The request | Express the stretch of the records from the line that contains "Where should I click to: Open Events" through the line that contains "pyautogui.click(x=633, y=328)" as a JSON list of strings, one string per line, leaving out blank lines.

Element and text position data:

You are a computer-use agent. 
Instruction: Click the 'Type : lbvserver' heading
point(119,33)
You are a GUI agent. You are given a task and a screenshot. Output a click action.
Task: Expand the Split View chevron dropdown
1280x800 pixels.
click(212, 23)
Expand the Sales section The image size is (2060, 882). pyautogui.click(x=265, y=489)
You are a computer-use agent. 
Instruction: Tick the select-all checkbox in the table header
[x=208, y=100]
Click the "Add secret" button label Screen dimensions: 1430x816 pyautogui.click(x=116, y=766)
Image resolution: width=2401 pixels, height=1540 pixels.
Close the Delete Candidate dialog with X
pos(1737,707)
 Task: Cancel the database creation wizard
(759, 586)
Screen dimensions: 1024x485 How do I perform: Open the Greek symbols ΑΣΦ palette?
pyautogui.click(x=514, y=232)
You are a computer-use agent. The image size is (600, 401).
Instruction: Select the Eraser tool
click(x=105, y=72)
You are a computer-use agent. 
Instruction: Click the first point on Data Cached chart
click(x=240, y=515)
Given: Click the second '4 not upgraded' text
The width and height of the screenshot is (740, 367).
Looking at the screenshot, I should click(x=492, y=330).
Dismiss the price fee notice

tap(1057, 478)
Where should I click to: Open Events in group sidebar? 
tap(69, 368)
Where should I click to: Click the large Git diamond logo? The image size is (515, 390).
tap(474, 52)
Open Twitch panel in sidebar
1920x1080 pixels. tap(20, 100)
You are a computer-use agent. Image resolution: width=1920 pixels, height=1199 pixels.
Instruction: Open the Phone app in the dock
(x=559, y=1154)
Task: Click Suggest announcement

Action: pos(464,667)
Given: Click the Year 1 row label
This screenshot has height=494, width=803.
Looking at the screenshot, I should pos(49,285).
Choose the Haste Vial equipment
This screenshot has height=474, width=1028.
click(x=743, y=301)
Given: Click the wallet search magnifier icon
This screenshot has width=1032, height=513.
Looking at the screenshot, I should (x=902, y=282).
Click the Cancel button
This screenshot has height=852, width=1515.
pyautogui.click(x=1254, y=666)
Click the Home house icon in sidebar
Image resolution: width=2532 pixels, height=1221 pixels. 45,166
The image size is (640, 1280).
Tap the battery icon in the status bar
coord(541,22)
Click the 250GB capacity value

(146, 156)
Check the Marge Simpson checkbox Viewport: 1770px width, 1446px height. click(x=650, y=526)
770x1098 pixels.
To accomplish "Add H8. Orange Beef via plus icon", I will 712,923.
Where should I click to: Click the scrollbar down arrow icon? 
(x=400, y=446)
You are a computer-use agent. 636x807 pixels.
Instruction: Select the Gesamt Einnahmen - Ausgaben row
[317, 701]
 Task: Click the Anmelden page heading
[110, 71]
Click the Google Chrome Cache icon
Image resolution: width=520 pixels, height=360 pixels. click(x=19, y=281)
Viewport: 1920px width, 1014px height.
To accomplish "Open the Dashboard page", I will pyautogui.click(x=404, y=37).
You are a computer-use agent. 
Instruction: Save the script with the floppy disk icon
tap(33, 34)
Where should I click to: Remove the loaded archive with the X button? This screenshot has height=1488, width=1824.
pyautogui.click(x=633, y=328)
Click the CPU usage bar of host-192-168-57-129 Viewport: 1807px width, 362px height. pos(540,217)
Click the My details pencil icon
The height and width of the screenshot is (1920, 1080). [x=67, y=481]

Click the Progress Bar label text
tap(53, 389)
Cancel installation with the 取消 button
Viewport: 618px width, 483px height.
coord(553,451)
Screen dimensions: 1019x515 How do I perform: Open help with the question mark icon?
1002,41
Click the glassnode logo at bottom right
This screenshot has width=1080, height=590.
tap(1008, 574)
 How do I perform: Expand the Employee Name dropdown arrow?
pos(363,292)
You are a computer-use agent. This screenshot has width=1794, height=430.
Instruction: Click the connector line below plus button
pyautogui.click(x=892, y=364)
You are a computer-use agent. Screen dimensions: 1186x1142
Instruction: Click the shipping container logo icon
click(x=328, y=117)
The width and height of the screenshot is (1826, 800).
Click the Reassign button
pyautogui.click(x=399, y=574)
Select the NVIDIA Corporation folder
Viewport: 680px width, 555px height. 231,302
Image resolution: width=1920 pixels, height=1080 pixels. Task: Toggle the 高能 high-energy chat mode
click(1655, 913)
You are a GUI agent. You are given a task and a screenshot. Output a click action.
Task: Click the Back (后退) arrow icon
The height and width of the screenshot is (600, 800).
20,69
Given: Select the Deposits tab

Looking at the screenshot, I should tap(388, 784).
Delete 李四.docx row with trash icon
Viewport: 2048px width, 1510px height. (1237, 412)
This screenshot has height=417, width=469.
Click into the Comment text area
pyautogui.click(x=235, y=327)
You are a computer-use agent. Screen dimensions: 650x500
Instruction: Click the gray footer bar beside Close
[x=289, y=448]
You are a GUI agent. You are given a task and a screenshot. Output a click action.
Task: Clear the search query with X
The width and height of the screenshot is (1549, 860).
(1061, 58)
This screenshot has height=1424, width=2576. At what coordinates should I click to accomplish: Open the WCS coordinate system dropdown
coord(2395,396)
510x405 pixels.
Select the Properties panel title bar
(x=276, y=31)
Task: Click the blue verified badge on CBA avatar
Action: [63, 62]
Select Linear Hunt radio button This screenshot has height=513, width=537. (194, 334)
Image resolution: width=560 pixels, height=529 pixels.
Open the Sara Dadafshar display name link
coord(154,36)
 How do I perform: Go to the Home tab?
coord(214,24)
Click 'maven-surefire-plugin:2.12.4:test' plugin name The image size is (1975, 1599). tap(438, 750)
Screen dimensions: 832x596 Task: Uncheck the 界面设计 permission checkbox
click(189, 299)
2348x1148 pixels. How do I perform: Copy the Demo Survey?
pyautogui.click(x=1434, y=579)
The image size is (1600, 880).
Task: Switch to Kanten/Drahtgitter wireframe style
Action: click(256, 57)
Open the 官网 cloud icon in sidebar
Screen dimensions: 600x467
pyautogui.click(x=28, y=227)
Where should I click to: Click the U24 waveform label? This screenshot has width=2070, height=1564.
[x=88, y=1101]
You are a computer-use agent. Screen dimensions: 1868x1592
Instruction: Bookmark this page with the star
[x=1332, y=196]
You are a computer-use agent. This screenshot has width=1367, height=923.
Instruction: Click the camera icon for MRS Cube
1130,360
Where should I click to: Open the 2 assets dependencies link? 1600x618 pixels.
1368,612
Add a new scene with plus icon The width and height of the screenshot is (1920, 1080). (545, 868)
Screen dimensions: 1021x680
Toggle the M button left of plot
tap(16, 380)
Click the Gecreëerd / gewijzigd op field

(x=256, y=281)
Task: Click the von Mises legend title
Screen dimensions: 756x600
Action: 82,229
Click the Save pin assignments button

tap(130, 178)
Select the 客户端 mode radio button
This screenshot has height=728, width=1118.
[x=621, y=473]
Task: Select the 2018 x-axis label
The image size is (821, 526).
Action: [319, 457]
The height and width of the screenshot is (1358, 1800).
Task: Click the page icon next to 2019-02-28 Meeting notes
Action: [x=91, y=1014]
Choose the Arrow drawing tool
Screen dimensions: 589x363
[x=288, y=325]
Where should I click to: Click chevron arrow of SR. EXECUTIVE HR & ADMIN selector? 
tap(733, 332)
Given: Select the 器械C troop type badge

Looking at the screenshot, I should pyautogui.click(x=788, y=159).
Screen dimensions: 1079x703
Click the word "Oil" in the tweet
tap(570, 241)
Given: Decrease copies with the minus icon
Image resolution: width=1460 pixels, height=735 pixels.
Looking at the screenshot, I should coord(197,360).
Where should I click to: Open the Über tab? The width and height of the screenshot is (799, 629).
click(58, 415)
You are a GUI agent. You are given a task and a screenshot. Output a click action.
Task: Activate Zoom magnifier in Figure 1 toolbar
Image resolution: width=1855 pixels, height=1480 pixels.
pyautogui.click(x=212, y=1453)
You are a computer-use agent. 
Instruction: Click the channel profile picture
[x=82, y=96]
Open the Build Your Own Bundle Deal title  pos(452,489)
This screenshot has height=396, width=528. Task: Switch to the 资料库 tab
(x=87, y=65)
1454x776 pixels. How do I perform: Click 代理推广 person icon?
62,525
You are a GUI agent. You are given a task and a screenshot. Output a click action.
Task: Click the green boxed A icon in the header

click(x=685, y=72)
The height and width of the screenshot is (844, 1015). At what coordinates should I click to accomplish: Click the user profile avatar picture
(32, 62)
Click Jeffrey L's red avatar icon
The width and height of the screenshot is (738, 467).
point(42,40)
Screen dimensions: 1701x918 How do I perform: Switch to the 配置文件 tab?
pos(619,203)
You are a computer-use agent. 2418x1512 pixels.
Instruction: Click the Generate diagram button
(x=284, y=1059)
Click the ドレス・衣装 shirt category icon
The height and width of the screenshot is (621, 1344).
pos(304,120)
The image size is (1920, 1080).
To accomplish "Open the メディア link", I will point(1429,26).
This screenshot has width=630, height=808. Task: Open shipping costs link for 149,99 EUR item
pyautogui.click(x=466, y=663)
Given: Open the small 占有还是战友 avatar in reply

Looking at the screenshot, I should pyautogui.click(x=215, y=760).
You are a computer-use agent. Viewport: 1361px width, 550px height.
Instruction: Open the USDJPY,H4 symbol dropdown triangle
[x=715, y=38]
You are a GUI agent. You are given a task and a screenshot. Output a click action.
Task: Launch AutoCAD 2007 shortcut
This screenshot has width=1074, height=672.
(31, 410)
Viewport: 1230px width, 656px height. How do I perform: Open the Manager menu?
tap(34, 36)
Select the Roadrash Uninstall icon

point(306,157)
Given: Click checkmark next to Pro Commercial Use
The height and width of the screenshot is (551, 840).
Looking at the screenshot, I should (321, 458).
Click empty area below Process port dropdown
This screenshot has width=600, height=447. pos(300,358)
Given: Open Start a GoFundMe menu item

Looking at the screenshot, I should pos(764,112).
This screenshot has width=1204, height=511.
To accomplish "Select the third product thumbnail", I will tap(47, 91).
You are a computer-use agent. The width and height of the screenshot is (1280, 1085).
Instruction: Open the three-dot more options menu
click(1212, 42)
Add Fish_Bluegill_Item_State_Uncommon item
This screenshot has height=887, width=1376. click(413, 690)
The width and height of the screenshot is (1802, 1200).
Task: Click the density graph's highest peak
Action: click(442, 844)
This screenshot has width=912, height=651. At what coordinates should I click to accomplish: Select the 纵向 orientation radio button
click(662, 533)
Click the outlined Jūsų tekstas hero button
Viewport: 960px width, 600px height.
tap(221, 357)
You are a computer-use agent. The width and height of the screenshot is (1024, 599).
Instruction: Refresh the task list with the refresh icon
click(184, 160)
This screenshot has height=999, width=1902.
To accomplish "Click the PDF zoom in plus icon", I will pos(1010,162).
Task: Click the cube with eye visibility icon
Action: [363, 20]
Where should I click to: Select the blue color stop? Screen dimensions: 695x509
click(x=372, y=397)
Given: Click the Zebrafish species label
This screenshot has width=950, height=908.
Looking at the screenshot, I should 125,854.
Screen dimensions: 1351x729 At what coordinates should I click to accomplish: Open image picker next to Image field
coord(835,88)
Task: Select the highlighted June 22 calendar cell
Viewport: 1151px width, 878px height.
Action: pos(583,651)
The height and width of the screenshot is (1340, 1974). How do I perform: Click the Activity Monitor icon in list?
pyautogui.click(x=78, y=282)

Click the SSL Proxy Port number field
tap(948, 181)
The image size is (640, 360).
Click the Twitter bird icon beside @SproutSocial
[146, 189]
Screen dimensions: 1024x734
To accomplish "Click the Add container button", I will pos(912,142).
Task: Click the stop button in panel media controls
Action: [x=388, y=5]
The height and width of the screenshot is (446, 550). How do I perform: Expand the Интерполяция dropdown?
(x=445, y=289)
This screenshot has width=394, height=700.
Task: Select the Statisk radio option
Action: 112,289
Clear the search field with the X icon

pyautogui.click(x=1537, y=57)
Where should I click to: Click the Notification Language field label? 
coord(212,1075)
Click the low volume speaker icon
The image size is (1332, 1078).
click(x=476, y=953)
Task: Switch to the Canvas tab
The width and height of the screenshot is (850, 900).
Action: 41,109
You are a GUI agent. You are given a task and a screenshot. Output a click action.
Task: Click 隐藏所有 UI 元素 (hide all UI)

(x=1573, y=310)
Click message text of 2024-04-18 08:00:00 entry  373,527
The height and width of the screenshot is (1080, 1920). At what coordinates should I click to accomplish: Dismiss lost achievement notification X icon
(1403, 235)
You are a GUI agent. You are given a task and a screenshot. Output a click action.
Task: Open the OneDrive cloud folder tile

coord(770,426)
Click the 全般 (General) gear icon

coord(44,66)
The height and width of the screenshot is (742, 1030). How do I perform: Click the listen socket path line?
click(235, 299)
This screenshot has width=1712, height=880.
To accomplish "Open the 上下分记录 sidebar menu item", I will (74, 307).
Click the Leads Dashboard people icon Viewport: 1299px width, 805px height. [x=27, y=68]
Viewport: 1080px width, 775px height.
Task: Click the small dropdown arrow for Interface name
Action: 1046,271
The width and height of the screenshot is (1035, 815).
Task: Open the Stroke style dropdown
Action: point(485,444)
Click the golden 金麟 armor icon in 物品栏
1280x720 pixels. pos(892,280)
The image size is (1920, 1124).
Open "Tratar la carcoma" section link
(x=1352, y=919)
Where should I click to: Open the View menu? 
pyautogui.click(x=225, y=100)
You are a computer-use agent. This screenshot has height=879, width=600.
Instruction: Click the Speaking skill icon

Solution to this exercise |
[
  "Where should I click to: Open Events in group sidebar? ",
  "tap(69, 368)",
  "Where should I click to: Click the large Git diamond logo? The image size is (515, 390).",
  "tap(474, 52)",
  "Open Twitch panel in sidebar",
  "1920x1080 pixels. tap(20, 100)",
  "You are a computer-use agent. Image resolution: width=1920 pixels, height=1199 pixels.",
  "Instruction: Open the Phone app in the dock",
  "(x=559, y=1154)",
  "Task: Click Suggest announcement",
  "Action: pos(464,667)",
  "Given: Click the Year 1 row label",
  "This screenshot has height=494, width=803.",
  "Looking at the screenshot, I should pos(49,285).",
  "Choose the Haste Vial equipment",
  "This screenshot has height=474, width=1028.",
  "click(x=743, y=301)",
  "Given: Click the wallet search magnifier icon",
  "This screenshot has width=1032, height=513.",
  "Looking at the screenshot, I should (x=902, y=282).",
  "Click the Cancel button",
  "This screenshot has height=852, width=1515.",
  "pyautogui.click(x=1254, y=666)",
  "Click the Home house icon in sidebar",
  "Image resolution: width=2532 pixels, height=1221 pixels. 45,166",
  "The image size is (640, 1280).",
  "Tap the battery icon in the status bar",
  "coord(541,22)",
  "Click the 250GB capacity value",
  "(146, 156)",
  "Check the Marge Simpson checkbox Viewport: 1770px width, 1446px height. click(x=650, y=526)",
  "770x1098 pixels.",
  "To accomplish \"Add H8. Orange Beef via plus icon\", I will 712,923.",
  "Where should I click to: Click the scrollbar down arrow icon? ",
  "(x=400, y=446)",
  "You are a computer-use agent. 636x807 pixels.",
  "Instruction: Select the Gesamt Einnahmen - Ausgaben row",
  "[317, 701]",
  " Task: Click the Anmelden page heading",
  "[110, 71]",
  "Click the Google Chrome Cache icon",
  "Image resolution: width=520 pixels, height=360 pixels. click(x=19, y=281)",
  "Viewport: 1920px width, 1014px height.",
  "To accomplish \"Open the Dashboard page\", I will pyautogui.click(x=404, y=37).",
  "You are a computer-use agent. ",
  "Instruction: Save the script with the floppy disk icon",
  "tap(33, 34)",
  "Where should I click to: Remove the loaded archive with the X button? This screenshot has height=1488, width=1824.",
  "pyautogui.click(x=633, y=328)"
]